Main cast: Nicolas Cage (Ben Gates), Diane Kruger (Abigail Chase), Justin Bartha (Riley Poole), Sean Bean (Ian Howe), Jon Voight (Patrick Gates), Harvey Keitel (Sadusky), and Christopher Plummer (John Adams Gates)
Director: Jon Turteltaub
Imagine this, if you will. The Founding Fathers of America had hidden a great treasure somewhere in the USA and left behind clues in dollar bills, letters, and even at the back of the Declaration of Independence. Apparently this treasure is seized from the Middle East during the Crusades by the Templars and somehow the Masons got hold of it. So the rightful owners of the great treasure is the people of Jerusalem, right? Nope, Jon Turteltaub is shaking his head. Finders keepers, I suppose.
I do like the idea of this premise, as ridiculous as it seems. I also like the concept that goes into the creation of the hero, Benjamin Franklin Gates, who speaks and dreams of a world idealized by the vision and principles of the Founding Fathers. I like the scavenger hunt and for a long time, I am enjoying this movie thoroughly as Ben and his rather dim-witted assistant Riley try to protect the Declaration of Independence and take a look at the map imprinted at the back of it (Ben’s adventures and clue-huntings have led him to this latest clue to this great treasure) by stealing it before Ben’s rival Ian Howe gets his hands on it. Because Ian is obviously British, his getting his hands on the treasure is an absolutely horrible thing to contemplate while Ben, the American, will naturally use the Treasure for good. Although what that good is, I have no idea. Maybe he’ll buy Jon Voight an island to retire to so that Mr Voight will never show up in a movie again.
A movie with Jon Voight in it is like a bed with a stone buried inside the softness.

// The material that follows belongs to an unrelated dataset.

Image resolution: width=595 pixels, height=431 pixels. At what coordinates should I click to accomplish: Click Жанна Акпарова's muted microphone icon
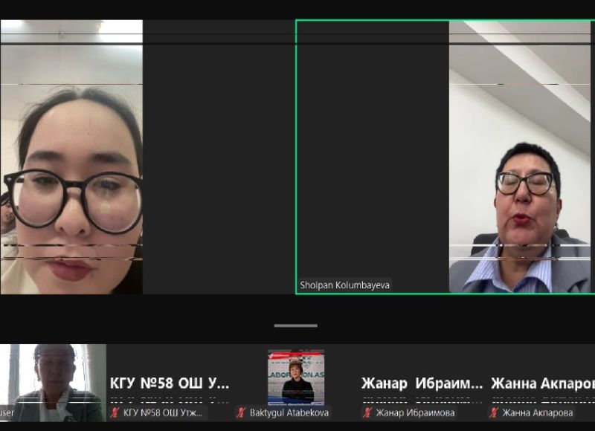click(494, 412)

No matter how great a movie is, the moment Mr Voight shows up with his face and sneer that are just begging to be smacked, the movie automatically turns into a Jon Voight hatefest. Sean Bean on the other hand isn’t stretching his abilities as his role is that of yet another sneering bad guy. Diane Kruger doesn’t even bother to mask her accent as she plays the National Archivist that is inadvertently dragged along the treasure hunt, maybe because she knows that her role is not worth the effort. On the other hand, Nicolas Cage seems to be having the time of his life playing the idealistic genius Ben Gates, so good for him.

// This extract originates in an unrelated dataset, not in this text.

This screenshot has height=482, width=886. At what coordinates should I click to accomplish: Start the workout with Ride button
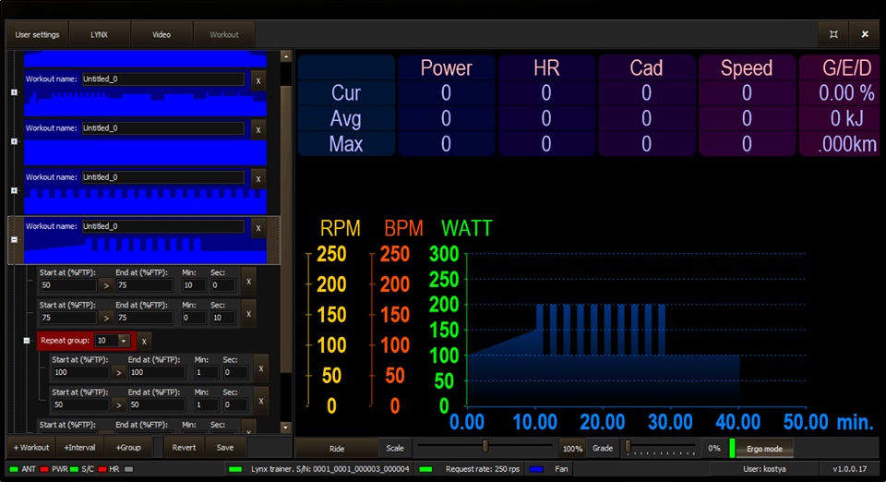(337, 449)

While the movie is an enjoyable if silly affair, the last half hour is a painfully trite and formulaic showdown scene so blatantly generic that I am actually stunned to watch it unfurl before me on the screen. It’s not a bad way to bring about an exciting climax to the movie, I suppose, but after the absurd yet inventive scavenger hunt that Ben and company take me along for a ride with, the movie’s unapologetic descend into absolute triteness is disappointing, like a punch to my gut with Mr Turteltaub cackling in my ears, “See ya, sucker, thanks for playing!”
National Treasure could have been a better enjoyable no-brainer fun-time movie were not for the dull final half-hour. Oh, well.